## EXERCISE:
Rewrite the lines of the listing, from the line with "クレジット決済について知りたいです。 (439, 1516)" up to and including the last line, as a numbered list, leaving out any blank lines.

## STORED DATA:
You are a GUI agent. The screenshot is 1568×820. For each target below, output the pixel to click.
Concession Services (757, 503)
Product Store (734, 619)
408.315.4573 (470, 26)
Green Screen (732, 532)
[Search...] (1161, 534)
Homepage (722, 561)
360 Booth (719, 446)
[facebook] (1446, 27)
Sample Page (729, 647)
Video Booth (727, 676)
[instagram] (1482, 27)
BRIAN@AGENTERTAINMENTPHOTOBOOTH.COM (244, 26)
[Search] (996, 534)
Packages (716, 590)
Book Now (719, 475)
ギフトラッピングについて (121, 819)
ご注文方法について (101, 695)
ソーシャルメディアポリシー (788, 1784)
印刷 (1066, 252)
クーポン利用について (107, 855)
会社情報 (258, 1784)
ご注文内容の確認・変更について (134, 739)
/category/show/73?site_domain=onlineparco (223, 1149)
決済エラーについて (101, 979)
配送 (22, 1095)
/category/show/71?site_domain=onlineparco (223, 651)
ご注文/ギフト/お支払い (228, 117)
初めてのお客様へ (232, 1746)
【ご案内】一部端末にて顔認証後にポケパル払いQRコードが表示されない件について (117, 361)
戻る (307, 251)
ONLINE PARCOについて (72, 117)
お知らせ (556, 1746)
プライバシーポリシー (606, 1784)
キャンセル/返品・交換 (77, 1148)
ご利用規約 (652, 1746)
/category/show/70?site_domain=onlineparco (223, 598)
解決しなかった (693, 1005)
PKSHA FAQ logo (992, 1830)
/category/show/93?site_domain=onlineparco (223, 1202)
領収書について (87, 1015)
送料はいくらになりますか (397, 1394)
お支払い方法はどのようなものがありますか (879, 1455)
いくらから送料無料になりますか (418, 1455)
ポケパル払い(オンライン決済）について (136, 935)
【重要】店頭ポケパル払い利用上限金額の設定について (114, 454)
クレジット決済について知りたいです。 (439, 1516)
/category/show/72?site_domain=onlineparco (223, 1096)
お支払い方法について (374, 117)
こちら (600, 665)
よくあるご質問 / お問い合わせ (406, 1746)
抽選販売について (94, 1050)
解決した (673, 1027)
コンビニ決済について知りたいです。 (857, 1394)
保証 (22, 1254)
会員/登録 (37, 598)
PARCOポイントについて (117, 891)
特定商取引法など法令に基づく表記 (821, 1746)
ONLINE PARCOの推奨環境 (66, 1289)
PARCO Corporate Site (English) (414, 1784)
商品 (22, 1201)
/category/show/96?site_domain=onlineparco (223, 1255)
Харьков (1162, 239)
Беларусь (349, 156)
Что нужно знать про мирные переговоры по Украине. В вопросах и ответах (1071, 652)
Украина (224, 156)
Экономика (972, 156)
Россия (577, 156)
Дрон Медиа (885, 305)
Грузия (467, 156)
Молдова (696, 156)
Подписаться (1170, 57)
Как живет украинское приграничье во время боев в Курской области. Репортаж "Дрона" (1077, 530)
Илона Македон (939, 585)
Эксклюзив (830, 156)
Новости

## EXERCISE RESULT:
1. クレジット決済について知りたいです。 (439, 1516)
2. /category/show/72?site_domain=onlineparco (223, 1096)
3. お支払い方法について (374, 117)
4. こちら (600, 665)
5. よくあるご質問 / お問い合わせ (406, 1746)
6. 抽選販売について (94, 1050)
7. 解決した (673, 1027)
8. コンビニ決済について知りたいです。 (857, 1394)
9. 保証 (22, 1254)
10. 会員/登録 (37, 598)
11. PARCOポイントについて (117, 891)
12. 特定商取引法など法令に基づく表記 (821, 1746)
13. ONLINE PARCOの推奨環境 (66, 1289)
14. PARCO Corporate Site (English) (414, 1784)
15. 商品 (22, 1201)
16. /category/show/96?site_domain=onlineparco (223, 1255)
17. Харьков (1162, 239)
18. Беларусь (349, 156)
19. Что нужно знать про мирные переговоры по Украине. В вопросах и ответах (1071, 652)
20. Украина (224, 156)
21. Экономика (972, 156)
22. Россия (577, 156)
23. Дрон Медиа (885, 305)
24. Грузия (467, 156)
25. Молдова (696, 156)
26. Подписаться (1170, 57)
27. Как живет украинское приграничье во время боев в Курской области. Репортаж "Дрона" (1077, 530)
28. Илона Македон (939, 585)
29. Эксклюзив (830, 156)
30. Новости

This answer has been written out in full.